HLA and insulin-dependent diabetes: an overview.

The present knowledge of the HLA system and its biological function is summarized as a basis for the subsequent discussion of the associations between this system and insulin-dependent diabetes (IDDM) and some mechanisms that may explain them. Although the serologically detectable DR determinants are still the most handy markers, there is now increasing evidence from studies of restriction enzyme fragment length polymorphism (RFLP) in IDDM that DQ determinants may play a primary role in causing susceptibility and/or resistance to this disease. Thus, it is now evident that about 90% of DR4-positive diabetics carry the DQw8 determinant present in only about 65% of DR4-positive controls. Most recently, it has been claimed that an aspartic acid in position 57 of the DQB1 (DQ-beta-1) chain confers resistance to IDDM. Although this may be true, it does not explain the disproportionate decrease of DR2 or the particularly high risk of DR3/4 heterozygotes, which is still good evidence that several HLA genes are involved.

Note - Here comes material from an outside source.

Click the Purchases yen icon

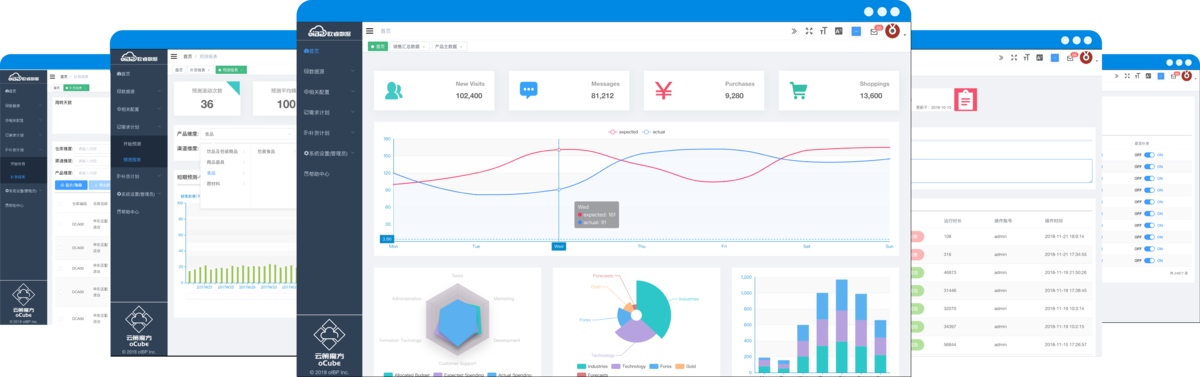point(663,90)
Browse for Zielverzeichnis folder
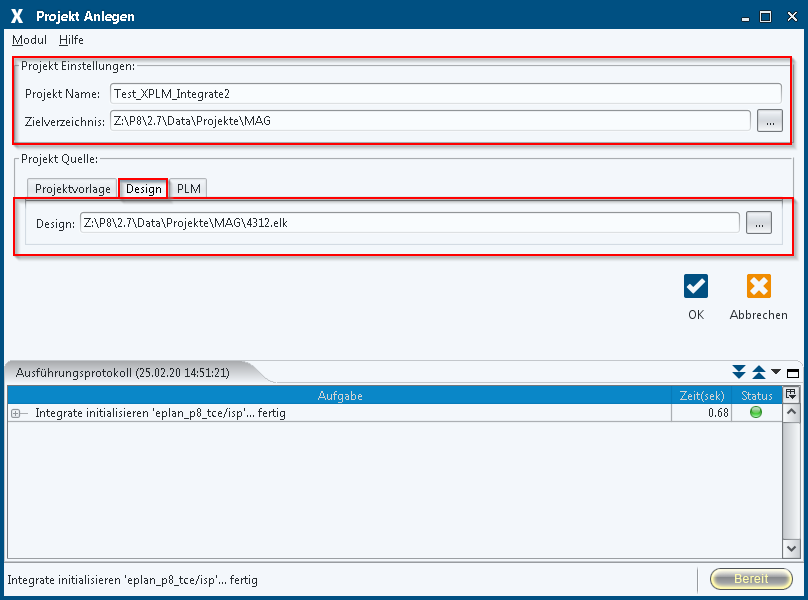The image size is (808, 600). tap(769, 121)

Because Class II antigens show the strongest associations, the most plausible hypothesis about the mechanism(s) involves specific presentation of as yet unknown antigenic peptides to T-helper lymphocytes, which may induced the formation of both anti-islet cell antibodies and T-cytotoxic lymphocytes capable of destroying beta cells. However, T-suppressor lymphocytes also may be involved. If this hypothesis is correct, the most urgent task is to define the antigenic peptides in question, whether they are environmental (e.g., viral) or autologous.